Favourable inflation readings get stock investors dreaming of peak Fed
(Alliance News) - Investors added a US producer price reading to the list of recent data suggesting inflationary pressures in the world's largest economy are easing.
Stocks celebrated the news. The Nasdaq Composite in New York, a benchmark famed for its tech constituents, was 2.2% higher on Tuesday afternoon in New York.
"Last week's lower-than-expected core CPI print raised hopes that the Fed's tightening cycle was entering the end phase. Today's PPI report has offered further succor to the notion that the Fed will actually be in a position to cut rates if, as we fear, the US enters recession in 2023," analysts at ING commented.
Upward pressure on US producer prices eased last month, figures from the Bureau of Labor Statistics showed.
The producer price index for final demand rose by 0.2% in October from September, the same monthly rise as seen in September.

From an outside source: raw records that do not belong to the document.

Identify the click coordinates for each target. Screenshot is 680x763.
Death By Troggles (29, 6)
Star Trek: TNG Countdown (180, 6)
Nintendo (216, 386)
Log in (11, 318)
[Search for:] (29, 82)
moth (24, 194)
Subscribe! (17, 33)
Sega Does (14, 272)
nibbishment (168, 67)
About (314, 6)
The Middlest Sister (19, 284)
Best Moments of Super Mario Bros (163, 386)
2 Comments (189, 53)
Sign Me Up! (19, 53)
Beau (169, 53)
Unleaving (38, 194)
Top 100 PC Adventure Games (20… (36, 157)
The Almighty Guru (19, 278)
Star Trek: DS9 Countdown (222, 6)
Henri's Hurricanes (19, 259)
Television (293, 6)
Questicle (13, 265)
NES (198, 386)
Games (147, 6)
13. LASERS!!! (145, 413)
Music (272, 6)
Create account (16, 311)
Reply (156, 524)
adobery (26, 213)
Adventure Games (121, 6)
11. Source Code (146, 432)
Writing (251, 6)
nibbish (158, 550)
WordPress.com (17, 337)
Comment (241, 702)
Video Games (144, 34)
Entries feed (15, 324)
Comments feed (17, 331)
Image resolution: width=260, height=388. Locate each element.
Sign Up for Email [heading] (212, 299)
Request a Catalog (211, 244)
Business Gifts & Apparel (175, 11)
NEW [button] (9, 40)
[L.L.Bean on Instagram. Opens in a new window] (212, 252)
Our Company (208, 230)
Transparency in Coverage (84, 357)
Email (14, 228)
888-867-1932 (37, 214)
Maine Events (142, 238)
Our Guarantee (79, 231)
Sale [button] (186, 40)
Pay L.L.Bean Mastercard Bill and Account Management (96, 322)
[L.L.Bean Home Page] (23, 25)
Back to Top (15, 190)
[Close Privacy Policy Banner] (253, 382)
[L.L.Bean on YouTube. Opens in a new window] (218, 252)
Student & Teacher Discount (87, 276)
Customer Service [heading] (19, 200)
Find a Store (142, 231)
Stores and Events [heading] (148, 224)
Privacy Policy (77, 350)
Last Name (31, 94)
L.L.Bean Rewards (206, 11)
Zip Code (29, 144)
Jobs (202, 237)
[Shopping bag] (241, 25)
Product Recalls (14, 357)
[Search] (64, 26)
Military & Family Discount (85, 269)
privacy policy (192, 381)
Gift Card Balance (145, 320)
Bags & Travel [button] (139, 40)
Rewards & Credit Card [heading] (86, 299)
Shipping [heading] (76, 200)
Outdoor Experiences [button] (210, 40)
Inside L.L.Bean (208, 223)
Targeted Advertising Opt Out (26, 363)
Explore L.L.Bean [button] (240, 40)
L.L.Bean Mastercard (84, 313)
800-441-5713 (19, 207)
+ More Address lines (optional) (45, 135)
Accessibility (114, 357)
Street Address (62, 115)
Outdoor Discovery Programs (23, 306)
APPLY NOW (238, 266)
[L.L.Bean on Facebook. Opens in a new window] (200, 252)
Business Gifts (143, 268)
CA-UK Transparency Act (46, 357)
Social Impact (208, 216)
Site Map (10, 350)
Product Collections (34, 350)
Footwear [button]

In August, PPI had been flat on the month before.
On an annual basis, PPI inflation was 8.0% in October, slowing from 8.4% in September. Annual producer price inflation has slowed each month since June when it stood at 11.2%. The recent peak was 11.7% in March.
The reading followed a consumer price index reading, similarly cheered by stock market traders.
On Thursday last week, the Bureau of Labor Statistics said the US consumer price index rose 7.7% in October against the prior year, slowing from the 8.2% rise recorded in September. Market consensus had expected inflation to cool by less, to 8.0%.
ING added: "Today's PPI report has given us confidence that inflation can fall more quickly than the market had been expecting. In turn, this will give the Federal Reserve the flexibility to respond with stimulus should a 2023 recession materialise, as we fear."
Equity markets have been pummelled by inflation worries, and also the cure to rampant price pressures, central bank monetary policy tightening.
Fed Vice Chair Lael Brainard said on Monday it may be "appropriate soon" for the US central bank to slow the pace of interest rate increases.
Analysts at Oxford Economics commented: "Though today's reading and last week's CPI report show prices are heading in the right direction, the Fed is still on pace to raise rates another 50bps in December, with a smaller increase possible in February, as it seeks to bring down inflation markedly."